[Directives]
[A] From the ETL passage below, list every form that the automatic feed to the problem escalation system may take.
[B] Decide whether each statement agrees with the ETL passage below. Answer yes or no for each, and quote the words of the passage that decide it.
(i) The ETL development team provides the first level of operational support for the ETL system.
(ii) Each notification event should be written to a database.
(iii) The ETL manager is the third level of support.

[Extract provided]
....
Lineage analysis is often an important component in a highly compliant environment where you must explain the complete processing flow that changed any data result. This means the ETL system must display the ultimate physical sources and all subsequent transformations of any selected data element, chosen either from the middle of the ETL pipeline or on a final delivered report. Dependency analysis is important when assessing changes to a source system and the downstream impacts on the data warehouse and ETL system. This implies the ability to display all affected downstream data elements and final report fields affected by a potential change in any selected data element, chosen either in the middle of the ETL pipeline or an original source (dependency).

Subsystem 30: Problem Escalation System

Typically, the ETL team develops the ETL processes and the quality assurance team tests them thoroughly before they are turned over to the group responsible for day-to-day systems operations. To make this work, the ETL architecture needs to include a proactively designed problem escalation system similar to what is in place for other production systems.

After the ETL processes have been developed and tested, the first level of operational support for the ETL system should be a group dedicated to monitoring production applications. The ETL development team becomes involved only if the operational support team cannot resolve a production problem.

Ideally, you have developed ETL processes, wrapped them into an automated scheduler, and have robust workflow monitoring capabilities peering into the ETL processes as they execute. The execution of the ETL system should be a hands-off operation. It should run like clockwork without human intervention and without fail. If a problem does occur, the ETL process should automatically notify the problem escalation system of any situation that needs attention or resolution. This automatic feed may take the form of simple error logs, operator notification messages, supervisor notification messages, and system developer messages. The ETL system may notify an individual or a group depending on the severity of the situation or the processes involved. ETL tools can support a variety of messaging capabilities including e-mail alerts, operator messages, and notifications to mobile devices.

Each notification event should be written to a database used to understand the types of problems that arise, their status, and resolution. This data forms part of the process metadata captured by the ETL system (subsystem 34). You need to ensure that organizational procedures are in place for proper escalation, so every problem is resolved appropriately.

In general, the support structure for the ETL system should follow a fairly standard support structure. First, level support is typically a help desk that is the first point of contact when a user notices an error. The help desk is responsible for resolution whenever feasible. If the help desk cannot resolve the issue, the second level support is notified. This is typically a systems administrator or DBA on the production control technical staff capable of supporting general infrastructure failures. The ETL manager is the third level support and should be knowledgeable to support most issues that arise in the ETL production process. Finally, when all else fails, the ETL developer should be called in to analyze the situation and assist with resolution.
....
[Material]
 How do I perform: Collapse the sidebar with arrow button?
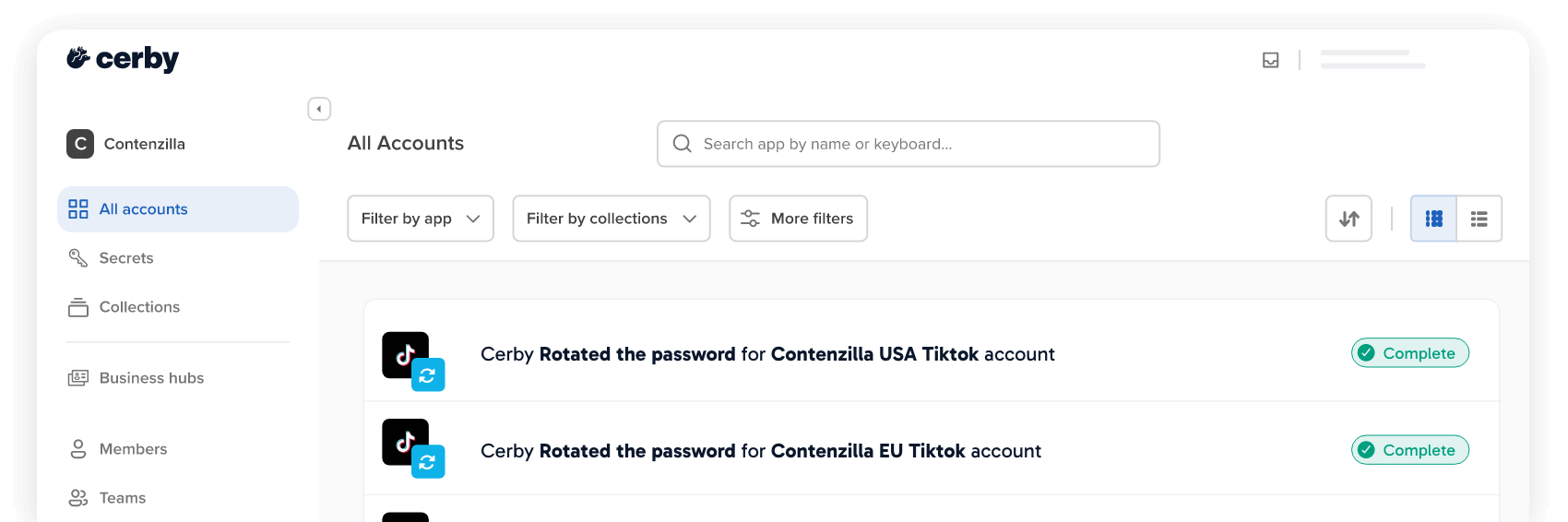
....
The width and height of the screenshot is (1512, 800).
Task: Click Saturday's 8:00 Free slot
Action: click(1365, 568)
....
[Solutions to the exercise]
[A]
- Simple error logs
- Operator notification messages
- Supervisor notification messages
- System developer messages

[B]
(i) No: "the first level of operational support for the ETL system should be a group dedicated to monitoring production applications"
(ii) Yes: "Each notification event should be written to a database used to understand the types of problems that arise, their status, and resolution."
(iii) Yes: "The ETL manager is the third level support"